The HIPAA Omnibus Final Rule and Business Associates

On January 25, 2013, the HIPAA Omnibus Final Rule was issued. The HIPAA Omnibus Final Rule introduced a swathe of updates to HIPAA Rules, including the incorporation of the Health Information Technology for Economic and Clinical Health (HITECH) Act.

HIPAA Omnibus Final Rule included an update to the definition of a business associate. Prior to January 25, 2013, a business associate was a person or entity that creates, receives, or transmits protected health information (PHI) on behalf of a covered entity. The Omnibus rule added ‘maintains’ to that definition. That meant companies that store electronic information – or physical records – are considered business associates. The Omnibus Rule also confirmed that most data transmission service providers are also classed as business associates.

What is the HIPAA Conduit Exception Rule?

The HIPAA Conduit Exception Rule is detailed in the HIPAA Privacy Rule, but was defined in the HIPAA Omnibus Final Rule. The Rule allows HIPAA-covered entities to use certain vendors without having to enter into a business associate agreement. The HIPAA Conduit Exception Rule is narrow and excludes an extremely limited group of entities from having to enter into business associate agreements with covered entities. The Rule applies to entities that transmit PHI but do not have access to the transmitted information and do not store copies of data. They simply act as conduits through which PHI flows.

HIPAA Conduit Exception Rule covers organizations such as the US Postal Service and certain other private couriers such as Fed-Ex, UPS, and DHL as well as their electronic equivalents. Companies that simply provide data transmission services, such as internet Service Providers (ISPs), are considered conduits.

The HIPAA Conduit Exception Rule is limited to transmission-only services for PHI. If PHI is stored by a conduit, the storage must be transient in nature, and not persistent.

It does not matter if the service provider says they do not access transmitted information. To be considered a conduit, the service provider must not have access to PHI, must only store transmitted information temporarily, and should not have a key to unlock encrypted data.

Vendors that are often misclassified as conduits are email service providers, fax service providers, cloud service providers, and SMS and messaging service providers. These service providers are NOT considered conduits and all must enter into a business associate agreement with a covered entity prior to the service being used in conjunction with any PHI.

Some service providers claim that they are conduits when they are not, in order to avoid having to sign a business associate agreement. Certain fax service providers have claimed they are conduits, and while they appear at face value to be an electronic equivalent to an organization such as the US Postal Service, they are not covered by the HIPAA Conduit Exception Rule. Fax services do not simply send documents from the sender to the recipient. Faxes are stored, and the storage is not considered transient.
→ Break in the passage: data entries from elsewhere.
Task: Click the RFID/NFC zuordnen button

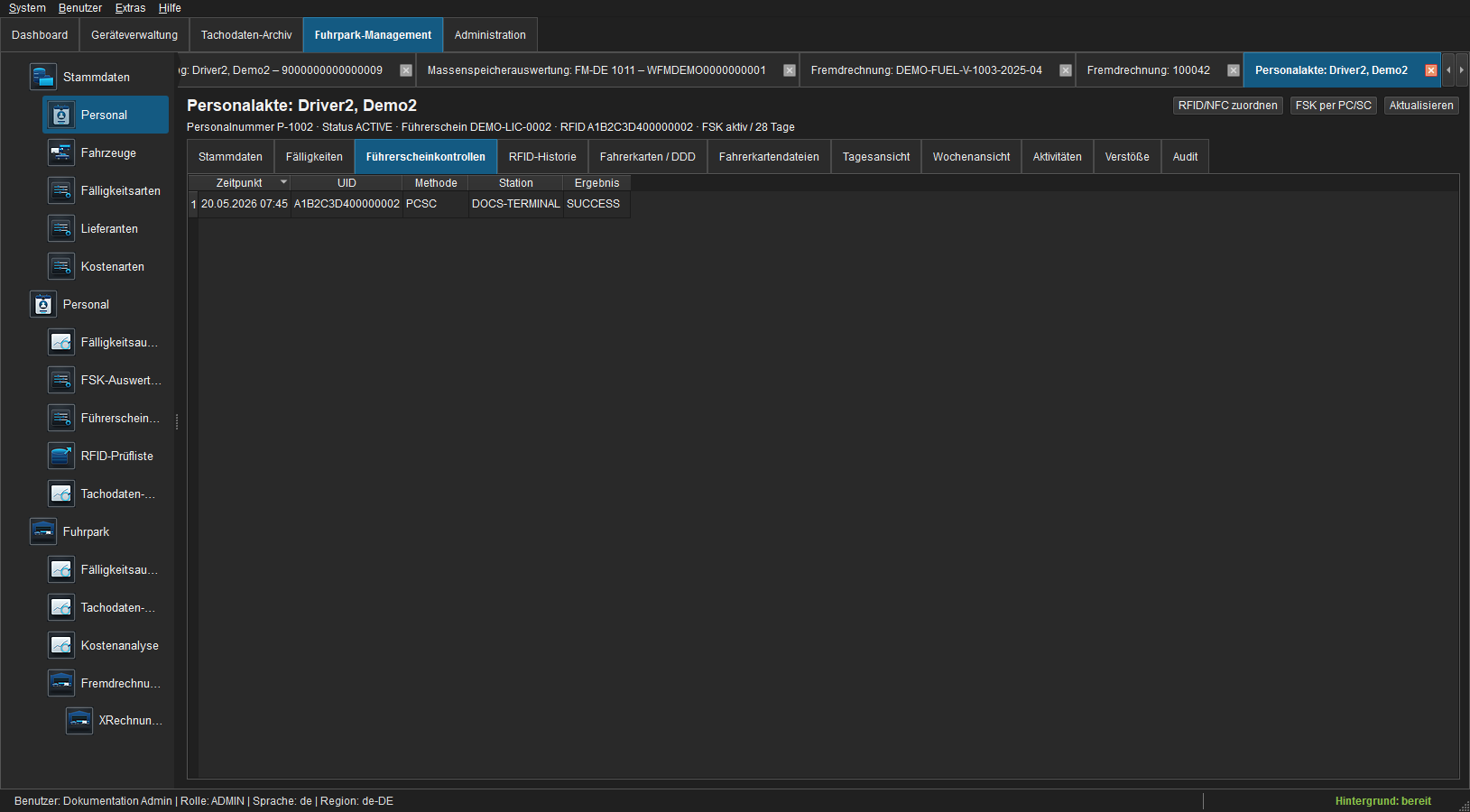Action: pos(1227,106)
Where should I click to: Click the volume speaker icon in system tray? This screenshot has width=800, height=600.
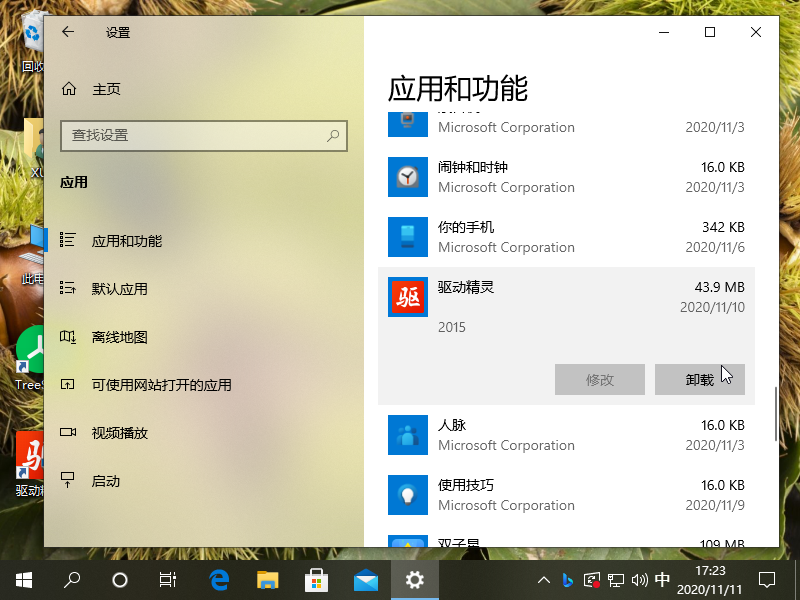[x=638, y=580]
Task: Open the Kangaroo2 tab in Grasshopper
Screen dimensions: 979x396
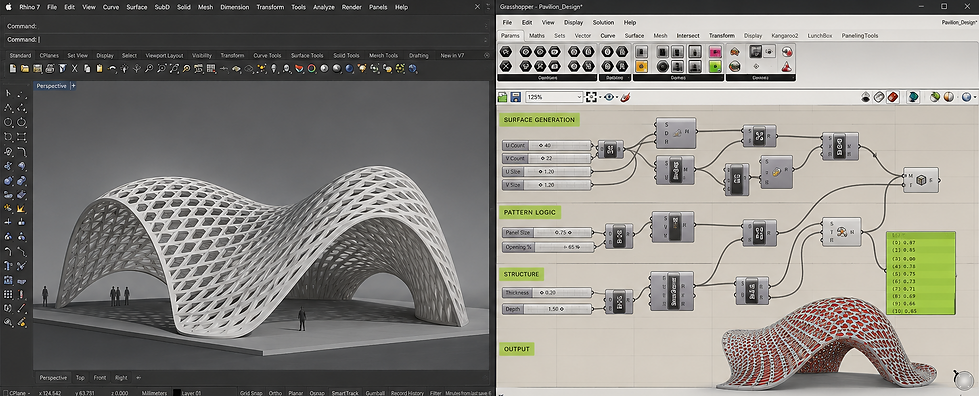Action: pos(784,36)

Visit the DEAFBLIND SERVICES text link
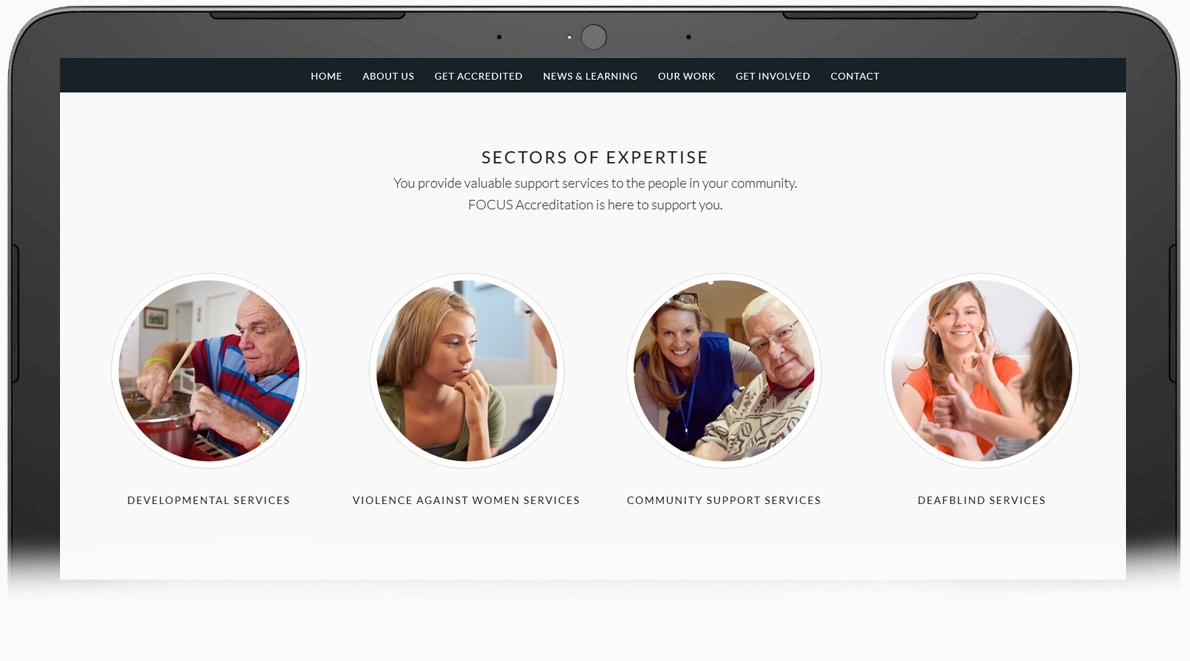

Penalties for Misclassifying a Business Associate as a Conduit

Any vendor that has routine access to PHI is considered a business associate (We have covered the definition of a HIPAA business associate on this page). All business associates must sign a business associate agreement with the HIPAA-covered entity before PHI is provided or access to PHI is granted.

Misclassifying a vendor as a conduit rather than a business associate can result in a significant financial penalty, since PHI will have been disclosed without first entering into a business associate agreement.

The Department of Health and Human Services’ Office for Civil Rights has financially penalized many covered entities that have been discovered to have disclosed PHI to a vendor without obtaining a BAA.

In 2017, the Center for Children’s Digestive Health settled with OCR for $31,000 to resolve business associate agreement failures. In 2016, Care New England Health System settled its HIPAA violation case for $400,000, North Memorial Health Care of Minnesota paid $1,550,000 and Oregon Health & Science University settled for $2,700,000.